2) "Tomorrow is another day." Whether you're a Scarlett fan or not, the simple truth is at some point the crisis of the moment will turn into yesterday's old news. Keeping that in mind helps enormously to put things in perspective.
3) "It's always darkest before the dawn." Okay, so I'm drawn to cliches. Sue me. And this one may seem pretty similar to the second, I'll grant you.

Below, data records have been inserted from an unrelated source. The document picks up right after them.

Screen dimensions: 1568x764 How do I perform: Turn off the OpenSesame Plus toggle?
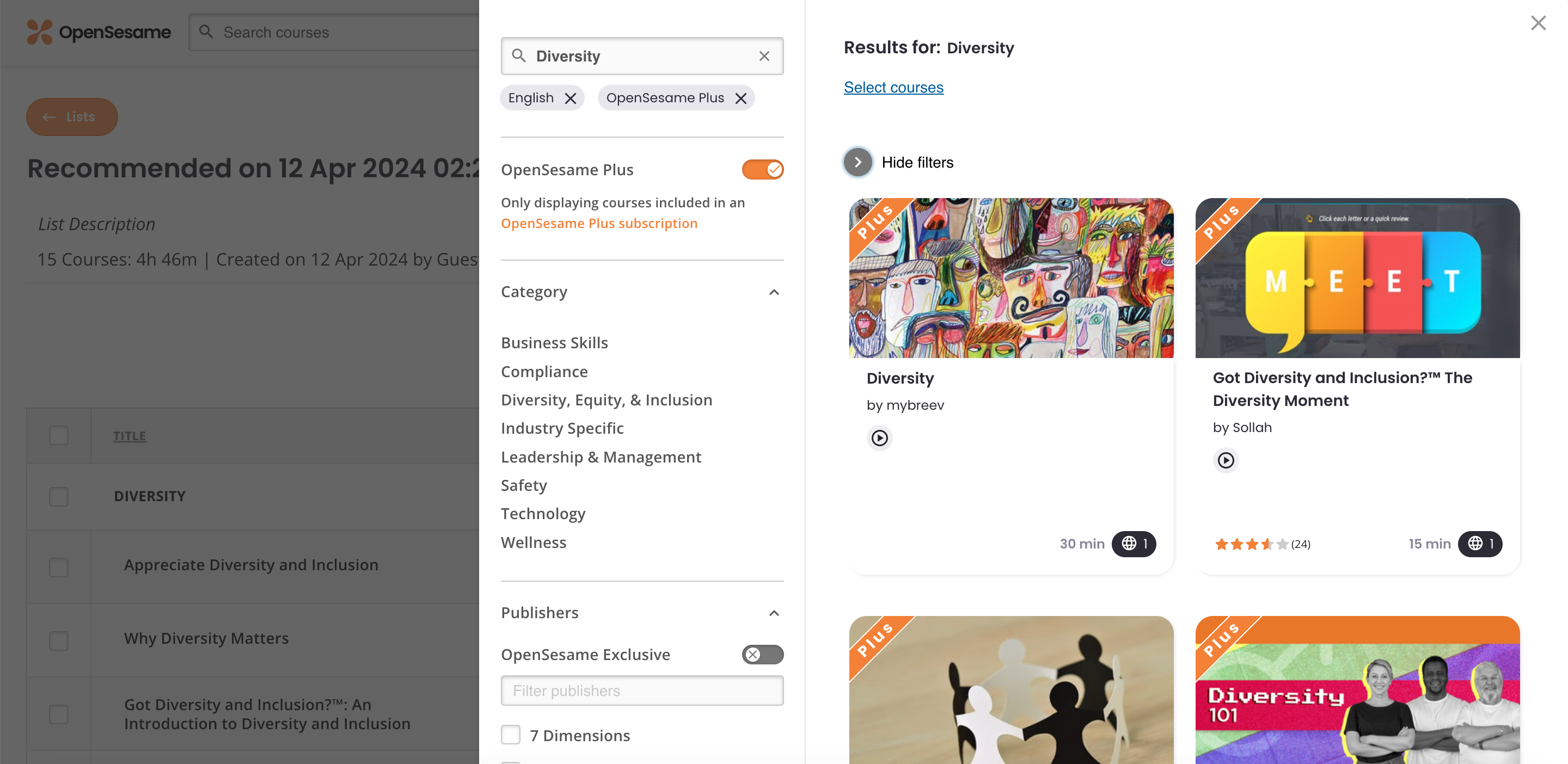click(x=762, y=170)
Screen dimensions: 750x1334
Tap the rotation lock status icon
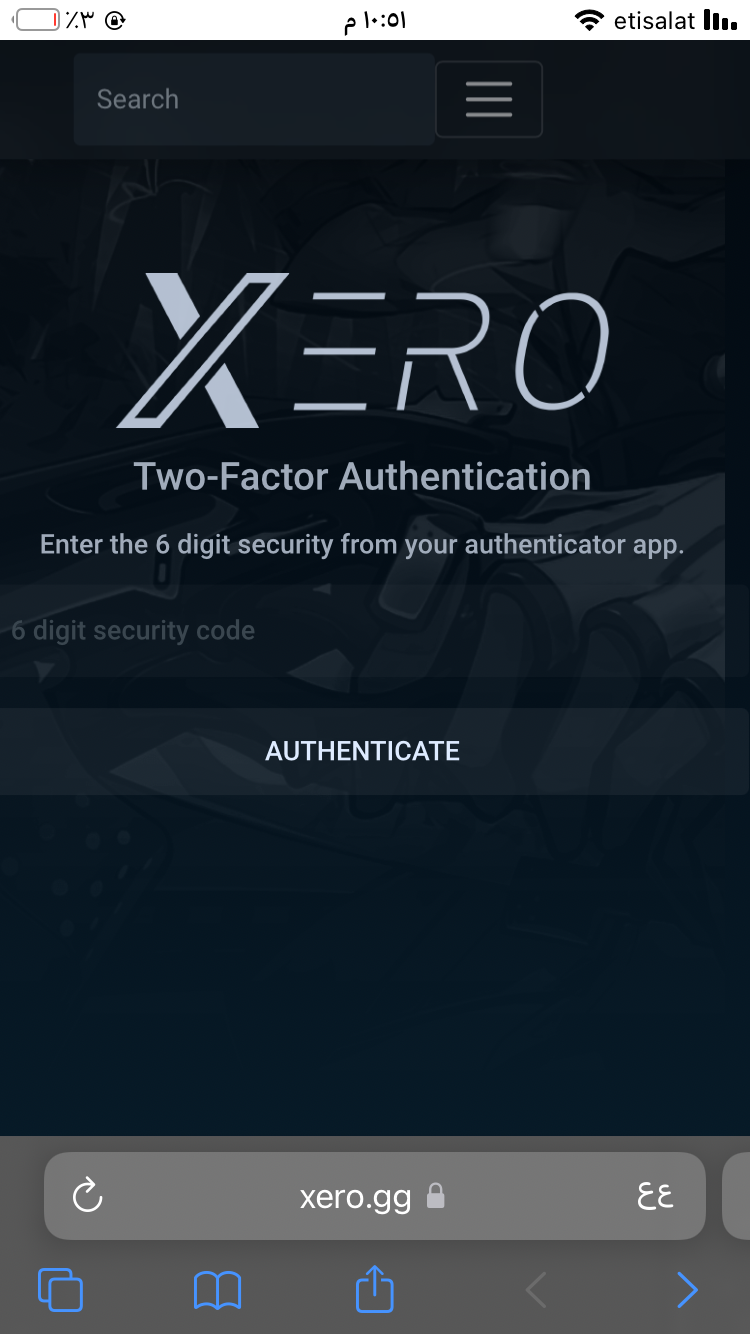point(116,20)
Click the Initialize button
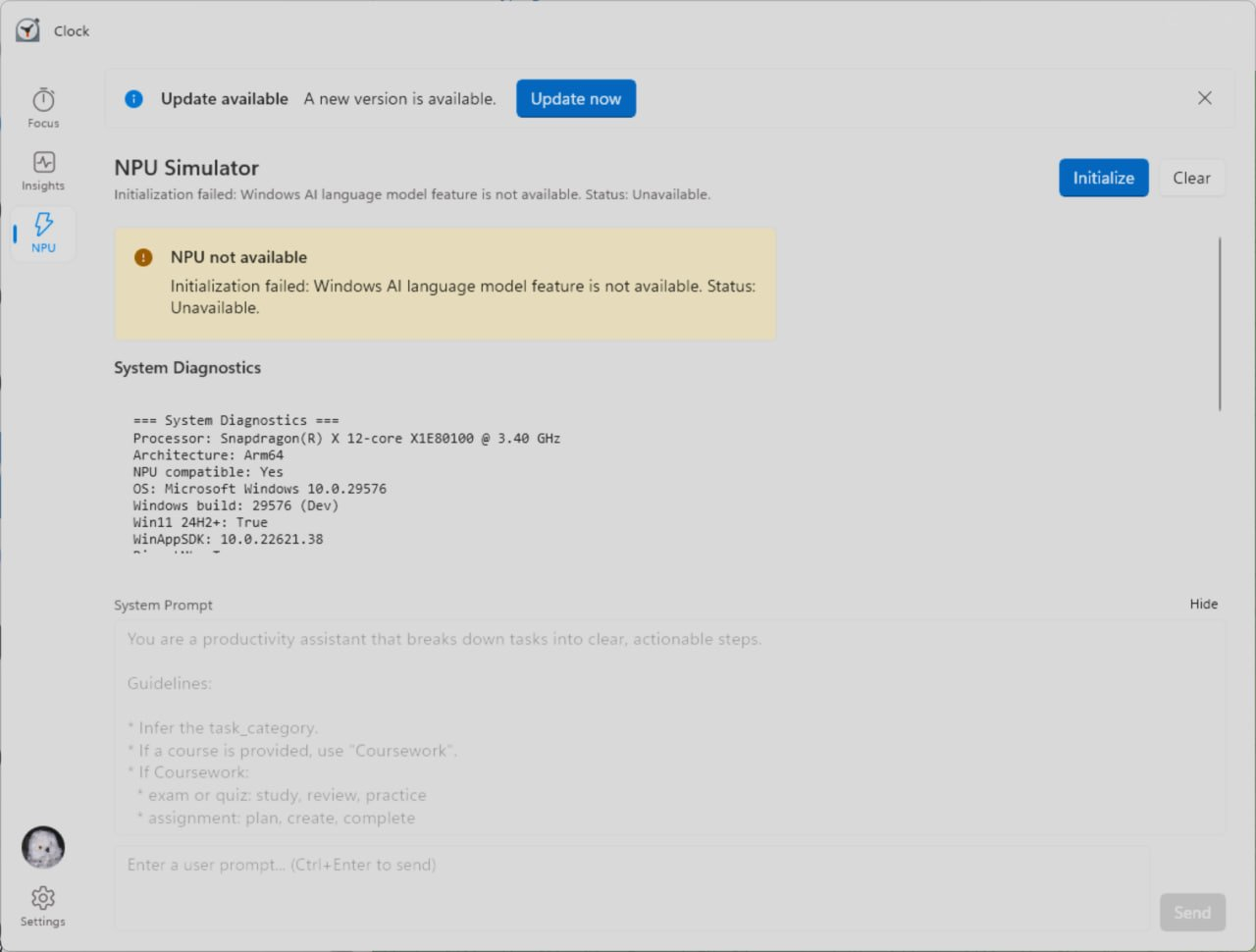 coord(1103,178)
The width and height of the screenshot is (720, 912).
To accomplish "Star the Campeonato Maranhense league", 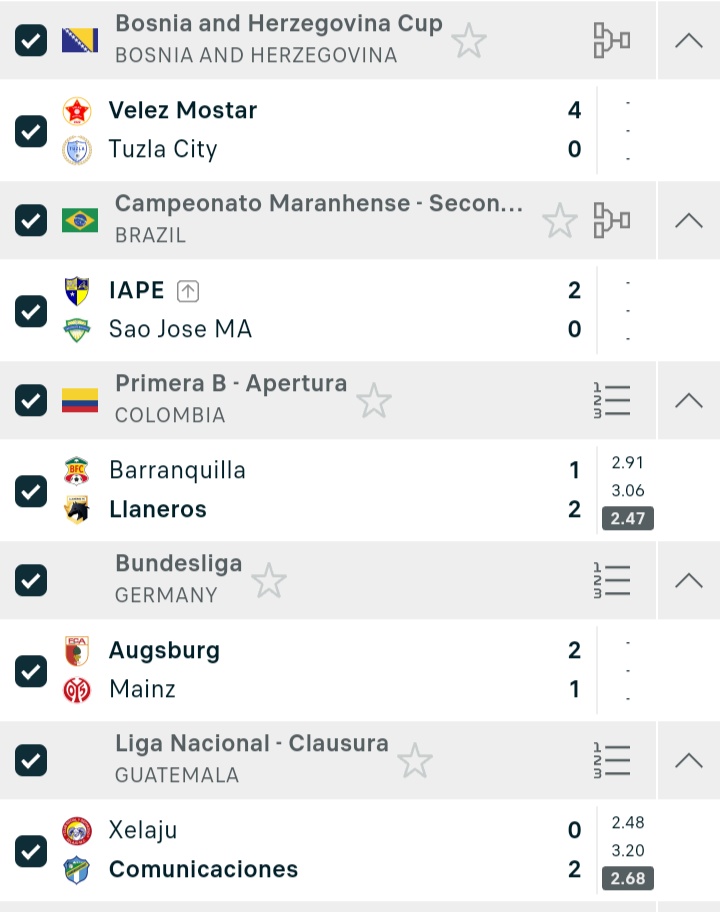I will click(559, 221).
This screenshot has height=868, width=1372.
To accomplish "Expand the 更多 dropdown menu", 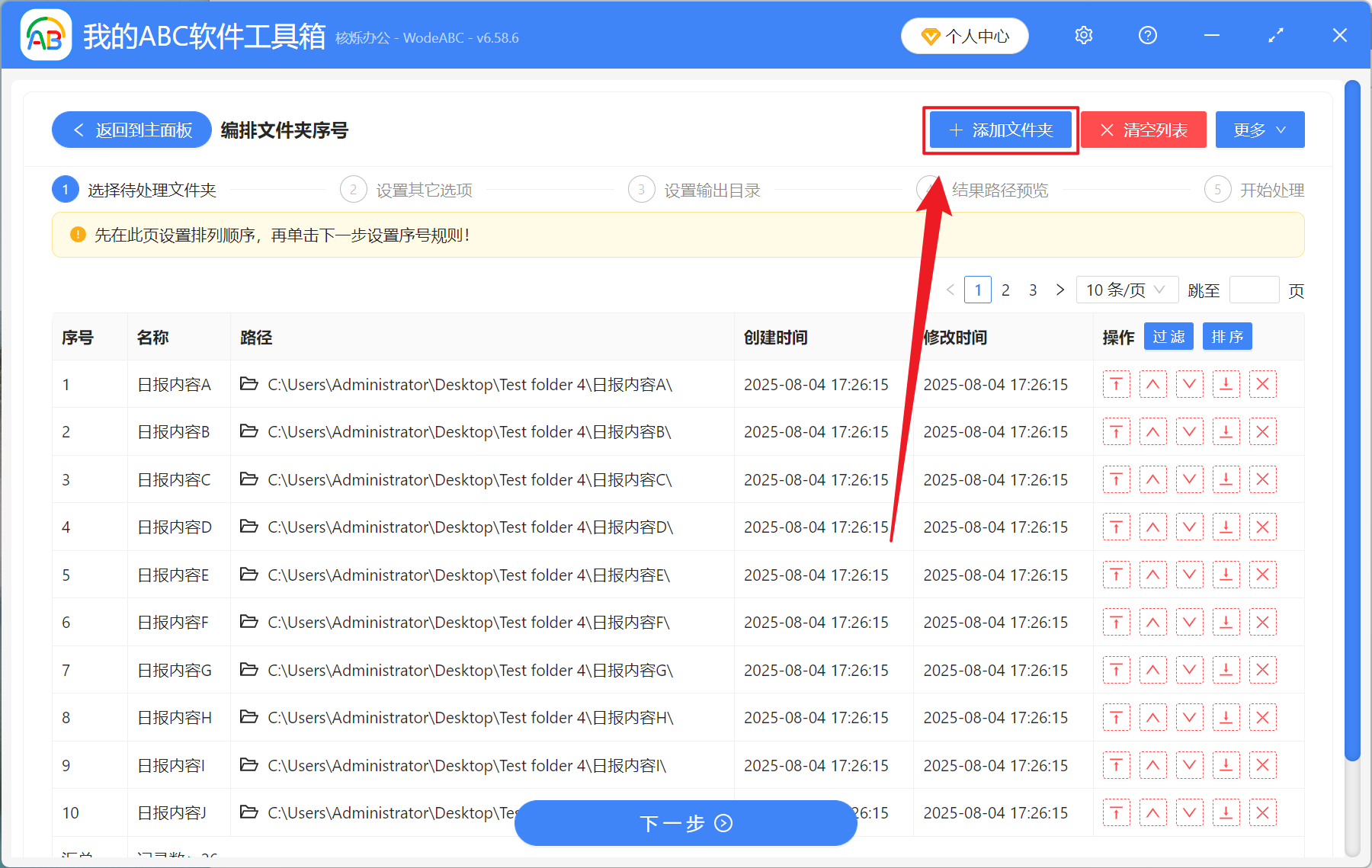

But if you are awake and alone in the middle of the night and thinking scary thoughts, this is a good mantra to have in your back pocket. [listen, if you are thinking REALLY scary thoughts, CALL someone right away - no kidding and NO DELAY!!] Things DO improve in the light a day, if only your ability to reason, to laugh, to take a chill-pill, to reconnect with the realities of your life, to take some kind of ACTION.
Winning the Golden Heart (R) will not give me an auto-pass into published author status.
Not winning won't mean I have to throw in the towel and power down my keyboard for good.
I've journeyed through a bit of a dark night of the soul around this topic, given my anxiety enough "two minute" bon-bons and I'm done. No more dwelling.
Yay! I'm a Golden Heart (R) finalist! And it's awesome. And I get to keep writing my stories regardless. A contest does not a career make. Depression is a part of my life, but one I get better at handling as the years go by. And tomorrow, which is another day, my reality will include Spanish class, work, MS revisions, and (hopefully) responding to your comments.